Work request:
Return every line of the data below that includes the string "computer".

Data to process:
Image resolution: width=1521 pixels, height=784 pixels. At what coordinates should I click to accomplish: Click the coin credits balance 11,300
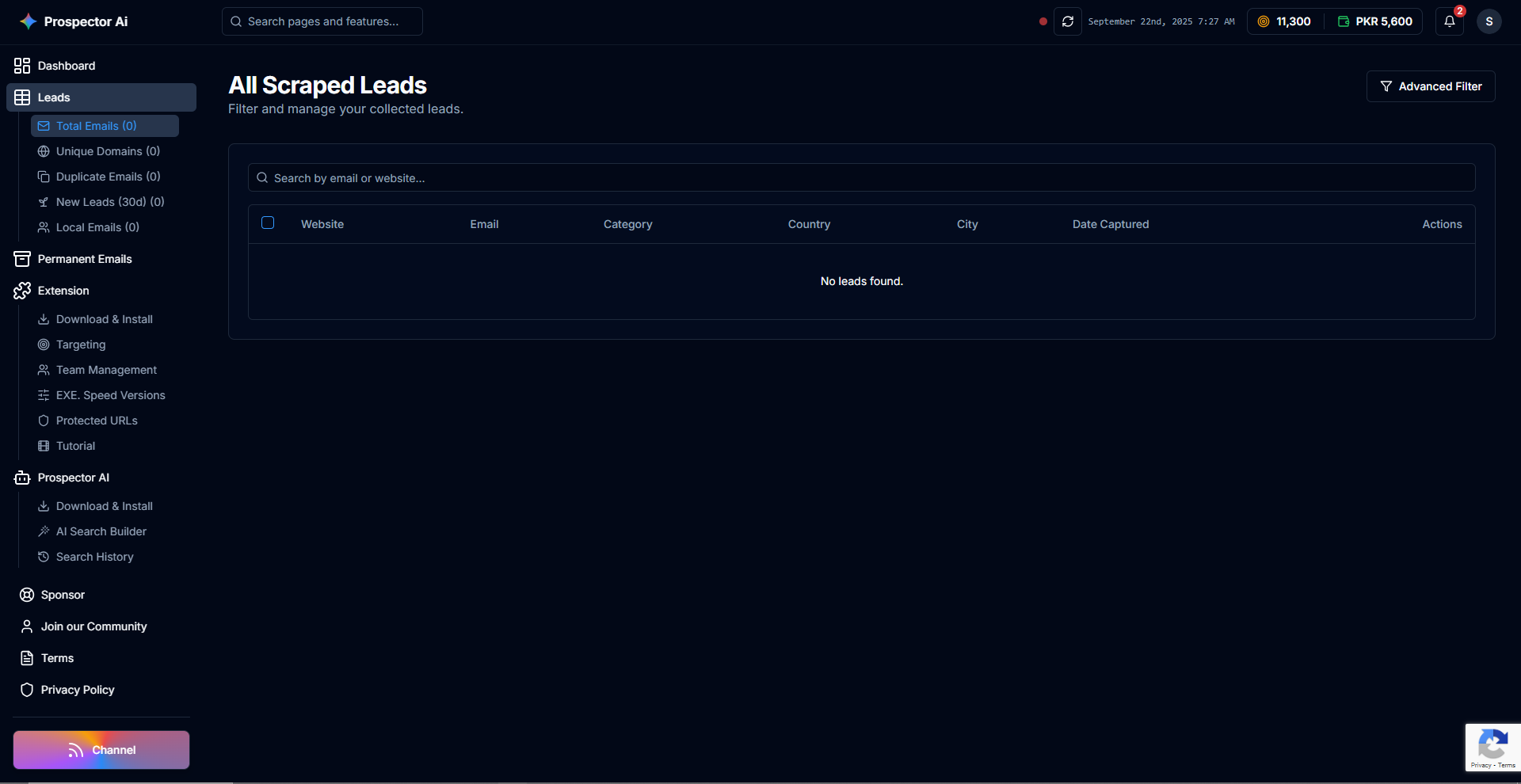tap(1284, 21)
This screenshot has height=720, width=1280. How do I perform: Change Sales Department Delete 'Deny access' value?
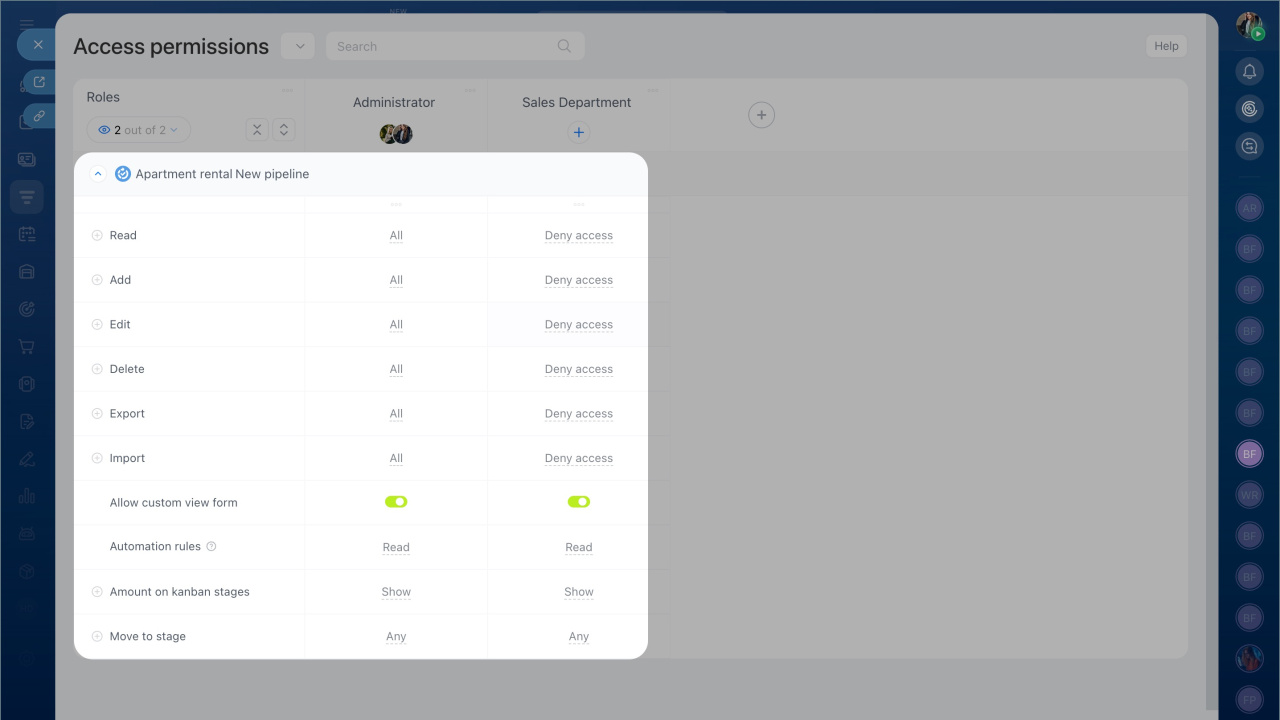pyautogui.click(x=579, y=369)
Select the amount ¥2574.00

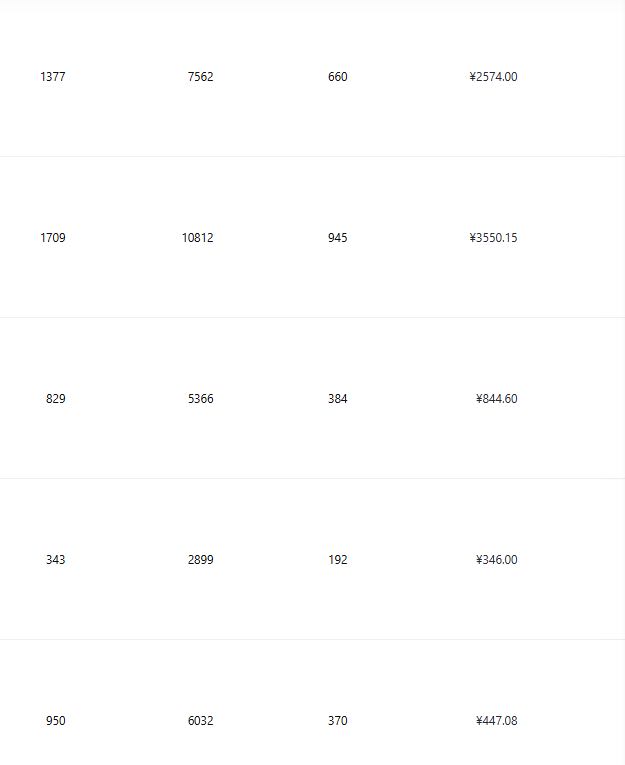[x=493, y=77]
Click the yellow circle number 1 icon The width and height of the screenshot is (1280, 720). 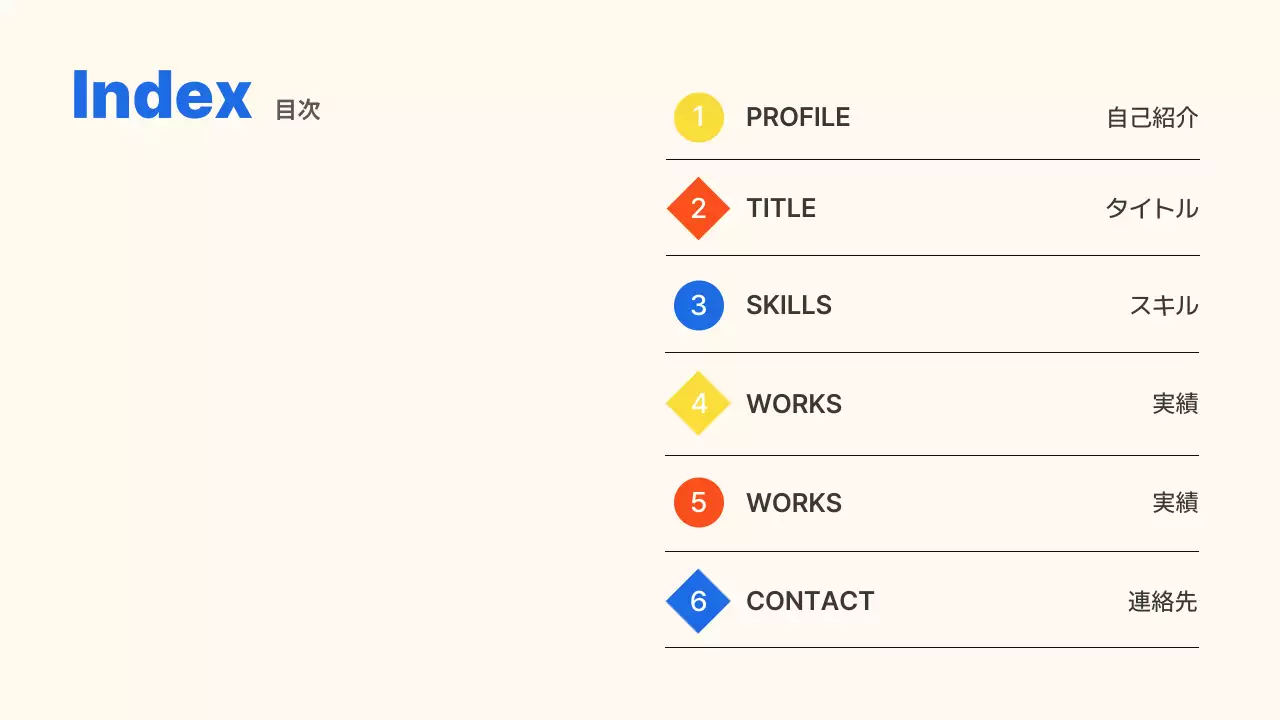click(698, 117)
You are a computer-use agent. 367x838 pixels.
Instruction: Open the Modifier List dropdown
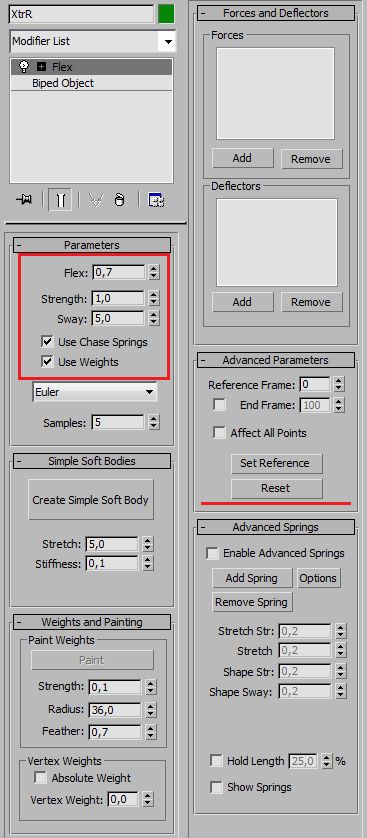[x=92, y=41]
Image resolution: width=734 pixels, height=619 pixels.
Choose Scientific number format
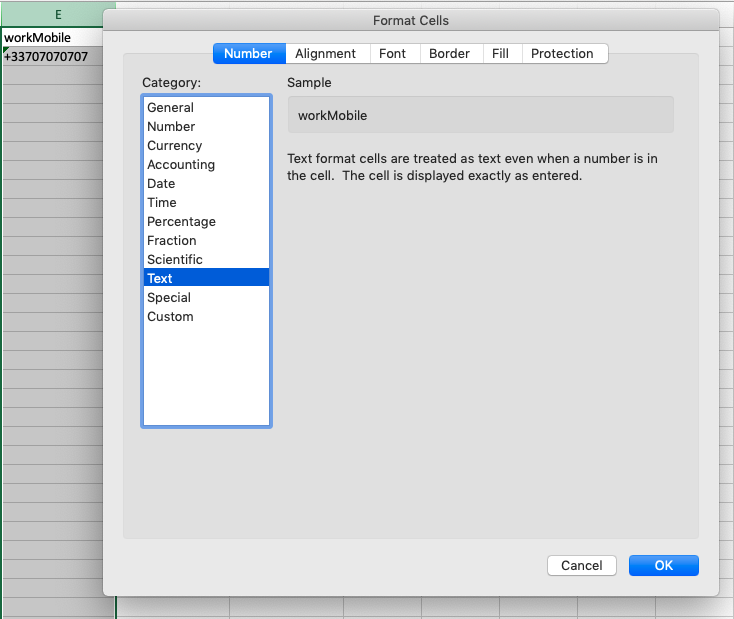point(175,260)
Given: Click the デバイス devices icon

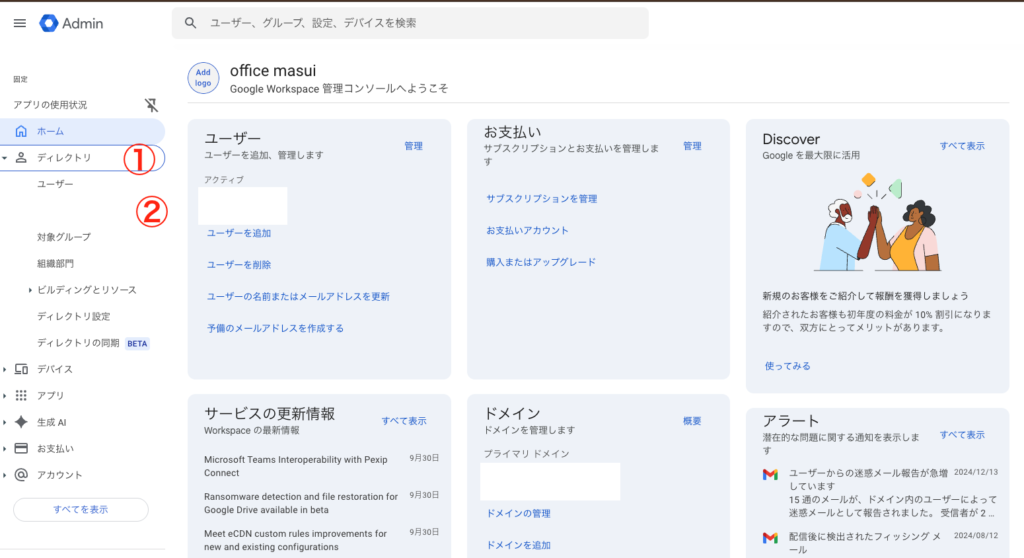Looking at the screenshot, I should click(x=21, y=369).
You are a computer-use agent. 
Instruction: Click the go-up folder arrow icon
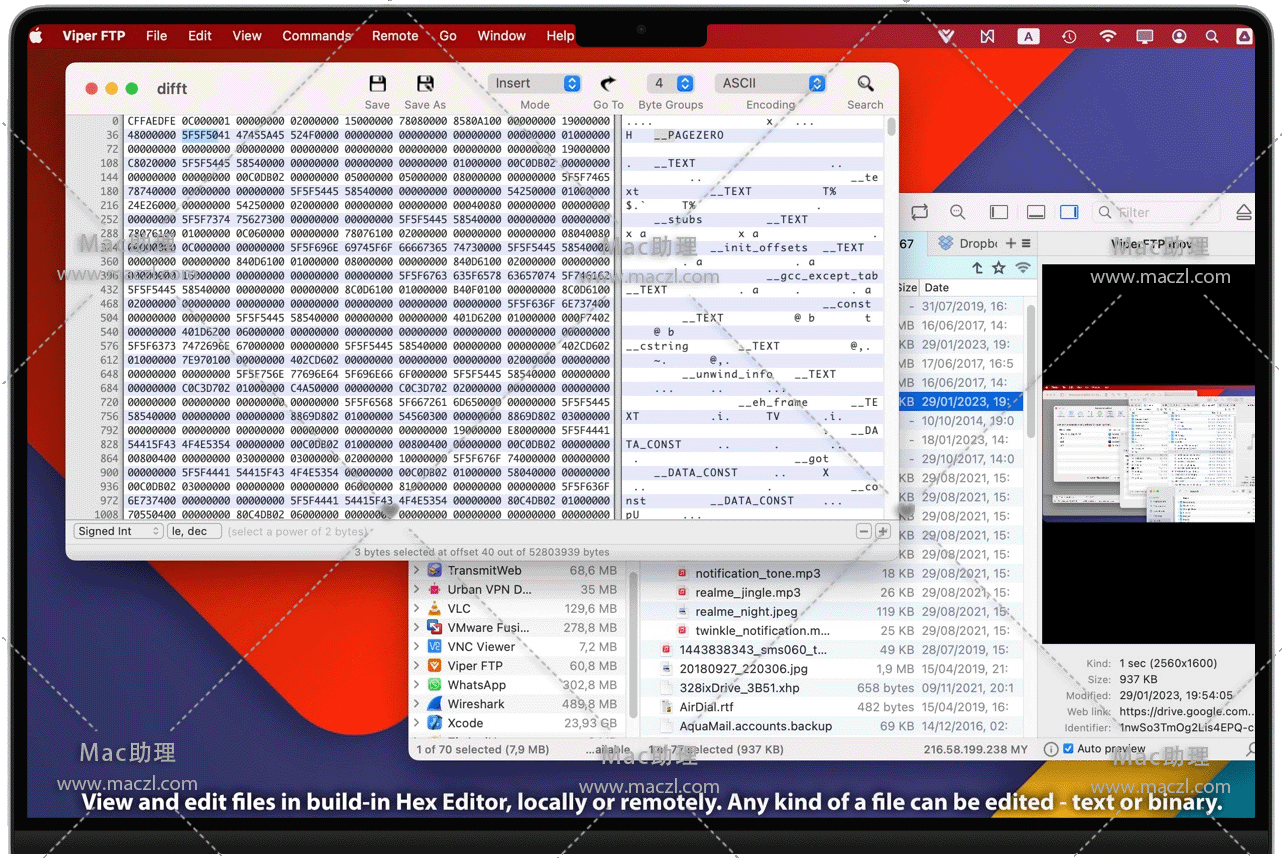977,268
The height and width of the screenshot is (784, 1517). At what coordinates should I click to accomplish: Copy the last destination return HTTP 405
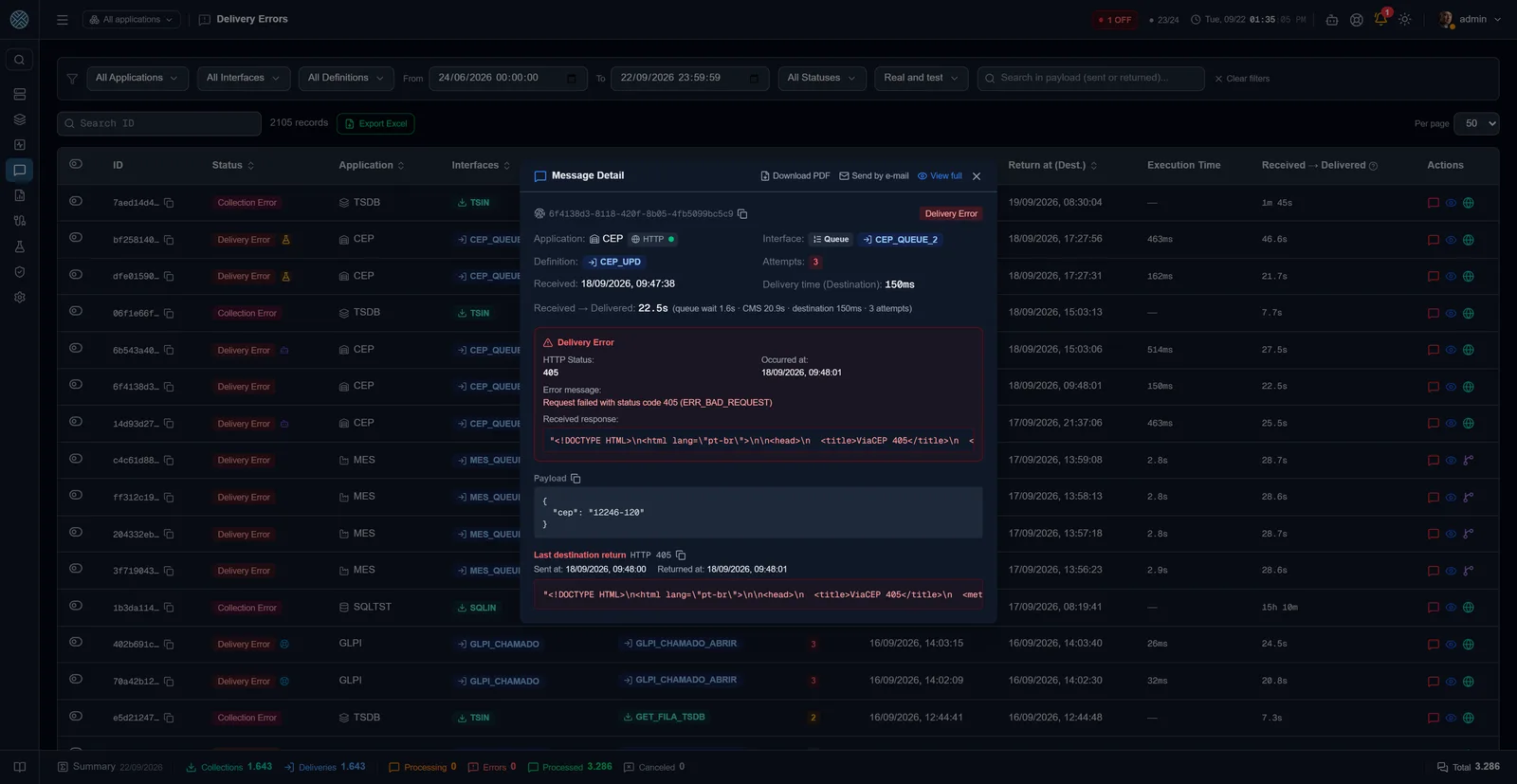[x=681, y=556]
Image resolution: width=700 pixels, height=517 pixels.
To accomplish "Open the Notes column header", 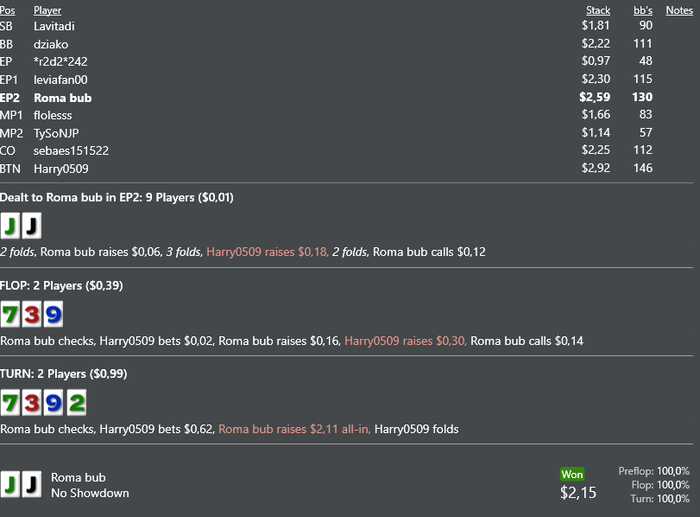I will tap(678, 11).
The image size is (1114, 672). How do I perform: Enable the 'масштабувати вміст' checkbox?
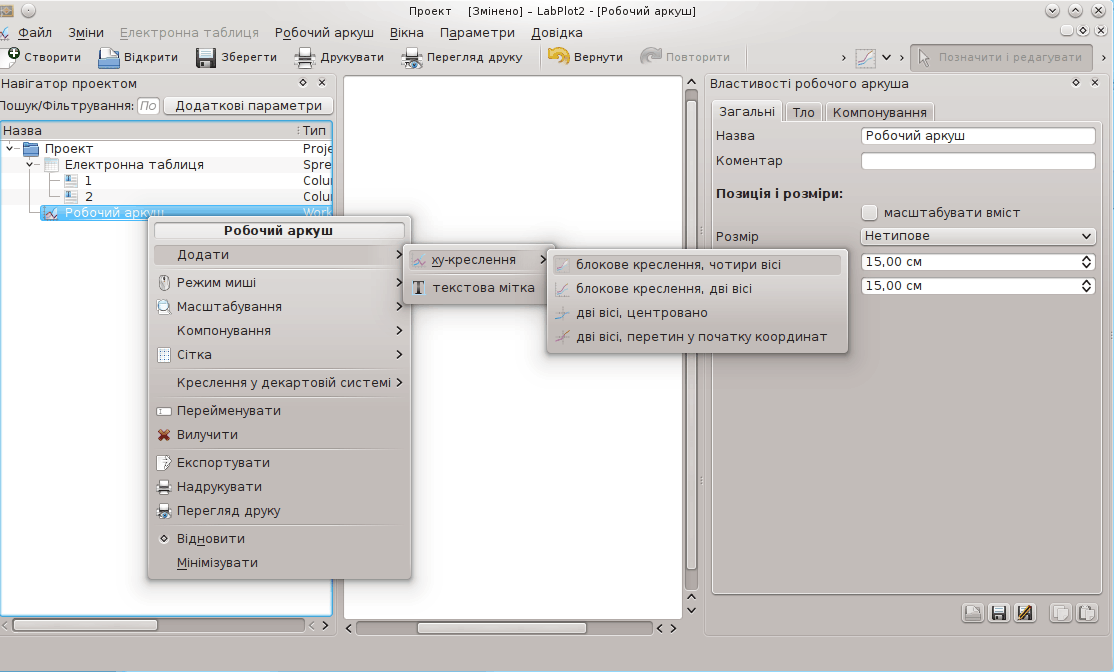869,213
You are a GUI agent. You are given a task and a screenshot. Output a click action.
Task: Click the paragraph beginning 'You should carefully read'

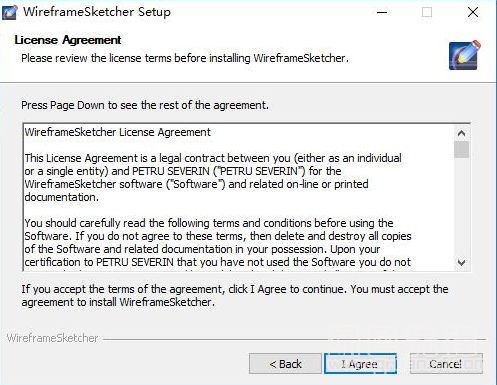click(x=218, y=243)
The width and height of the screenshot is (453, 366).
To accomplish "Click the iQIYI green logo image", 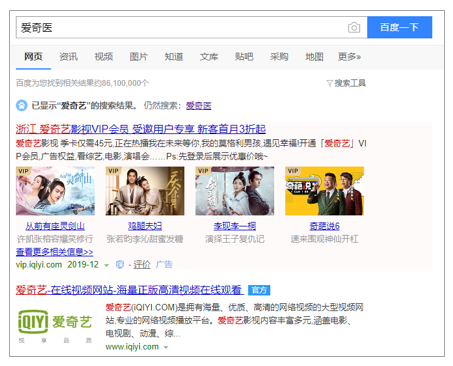I will (55, 326).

Solved exercise:
You are a computer-use agent. 367x838 pixels.
You are a computer-use agent. 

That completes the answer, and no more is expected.